▶ **WHAT TO PRODUCE**: Print the listing in full, keeping every line exactly as it is.
■ ■ ■ ■ ■ ■ ■
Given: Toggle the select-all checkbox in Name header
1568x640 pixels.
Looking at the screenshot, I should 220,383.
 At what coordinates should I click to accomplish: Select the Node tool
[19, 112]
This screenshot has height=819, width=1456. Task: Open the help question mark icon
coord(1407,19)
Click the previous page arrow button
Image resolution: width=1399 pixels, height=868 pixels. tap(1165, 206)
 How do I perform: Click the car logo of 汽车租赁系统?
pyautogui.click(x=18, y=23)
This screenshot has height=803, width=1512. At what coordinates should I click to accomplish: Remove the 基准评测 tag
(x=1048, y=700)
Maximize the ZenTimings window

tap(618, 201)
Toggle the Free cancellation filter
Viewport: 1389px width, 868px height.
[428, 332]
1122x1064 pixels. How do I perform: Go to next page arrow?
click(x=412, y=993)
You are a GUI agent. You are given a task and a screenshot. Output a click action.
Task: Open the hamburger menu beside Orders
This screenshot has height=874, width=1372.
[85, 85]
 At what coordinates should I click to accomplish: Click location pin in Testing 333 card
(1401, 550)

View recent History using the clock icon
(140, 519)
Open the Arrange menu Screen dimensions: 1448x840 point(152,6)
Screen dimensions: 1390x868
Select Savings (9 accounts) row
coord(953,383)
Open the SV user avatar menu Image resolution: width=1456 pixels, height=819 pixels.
■ ■ ■ ■ ■ ■ ■
▶ **RESPONSE AREA**:
Given: Toggle the select-all checkbox in Name header
1568x640 pixels.
Looking at the screenshot, I should 220,383.
 At what coordinates should I click to accomplish: Select the Node tool
[19, 112]
This screenshot has height=819, width=1456. Task: Open the help question mark icon
coord(1407,19)
Click the previous page arrow button
Image resolution: width=1399 pixels, height=868 pixels. tap(1165, 206)
 How do I perform: Click the car logo of 汽车租赁系统?
pyautogui.click(x=18, y=23)
This screenshot has height=803, width=1512. At what coordinates should I click to accomplish: Remove the 基准评测 tag
(x=1048, y=700)
Maximize the ZenTimings window

tap(618, 201)
Toggle the Free cancellation filter
Viewport: 1389px width, 868px height.
[428, 332]
1122x1064 pixels. How do I perform: Go to next page arrow?
click(x=412, y=993)
You are a GUI agent. You are given a task and a screenshot. Output a click action.
Task: Open the hamburger menu beside Orders
This screenshot has height=874, width=1372.
[85, 85]
 At what coordinates should I click to accomplish: Click location pin in Testing 333 card
(1401, 550)

View recent History using the clock icon
(140, 519)
Open the Arrange menu Screen dimensions: 1448x840 point(152,6)
Screen dimensions: 1390x868
Select Savings (9 accounts) row
coord(953,383)
Open the SV user avatar menu Image resolution: width=1456 pixels, height=819 pixels.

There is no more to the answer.